- Opening Delimiter -
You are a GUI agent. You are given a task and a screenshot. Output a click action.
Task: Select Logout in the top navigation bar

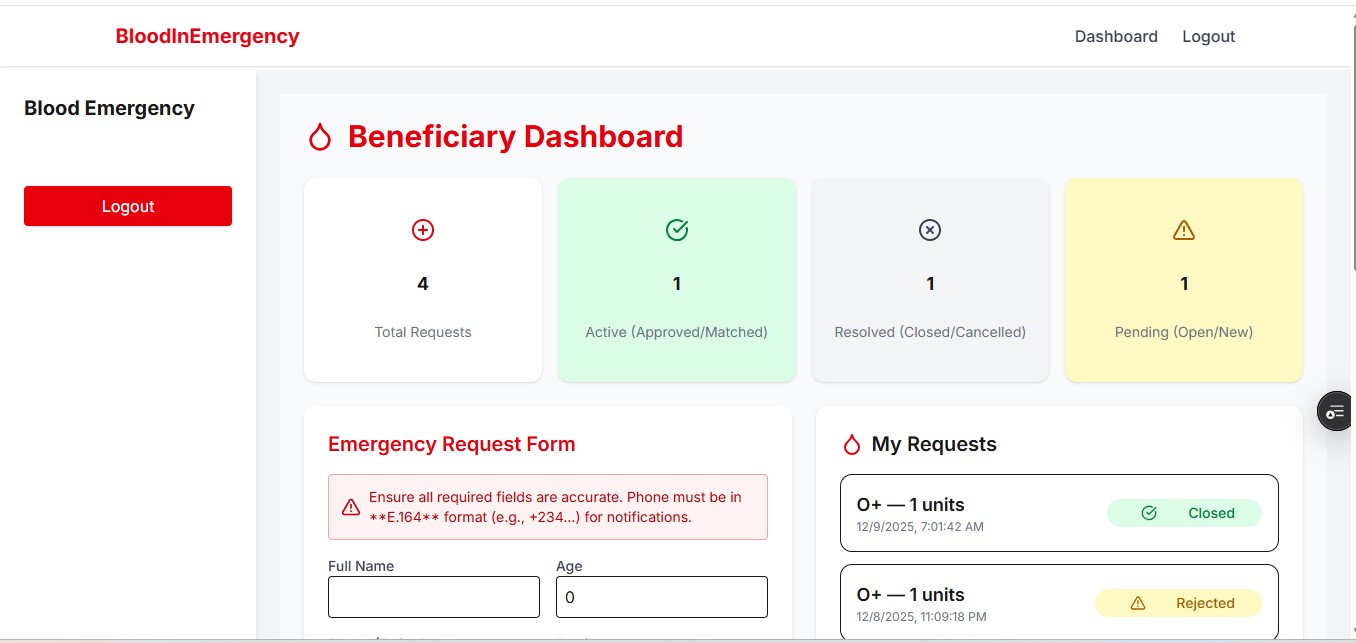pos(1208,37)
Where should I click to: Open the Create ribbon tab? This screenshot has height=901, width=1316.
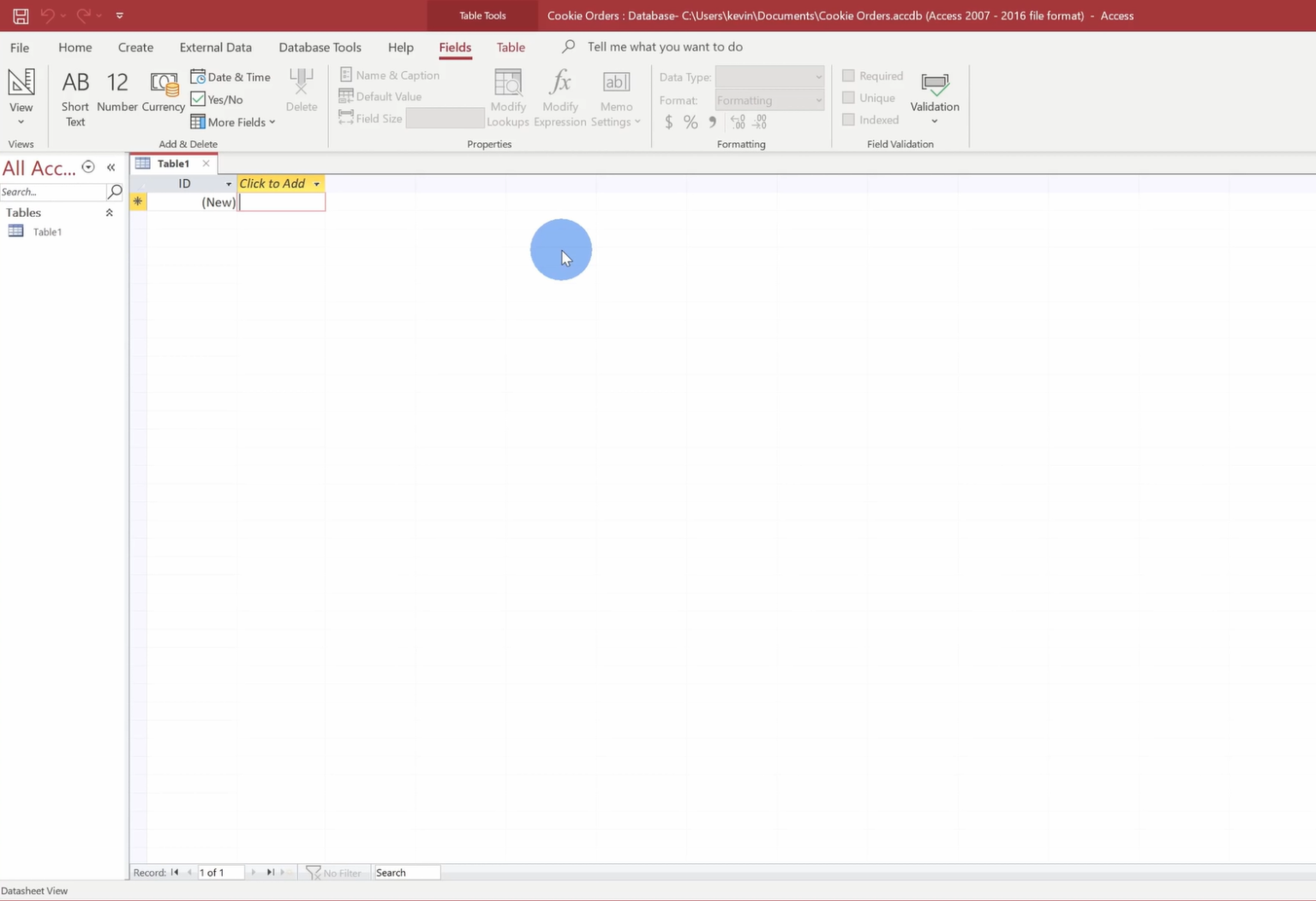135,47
- Closing Delimiter -
Once you find the line containing "Task: Select Logout in the top navigation bar", transcribe it and each line after it to the end of the records exactly, and leave out the pictures.

▸ **Exercise result**
Task: Select Logout in the top navigation bar

pos(1208,37)
Where should I click to: Open the Create ribbon tab? This screenshot has height=901, width=1316.
135,47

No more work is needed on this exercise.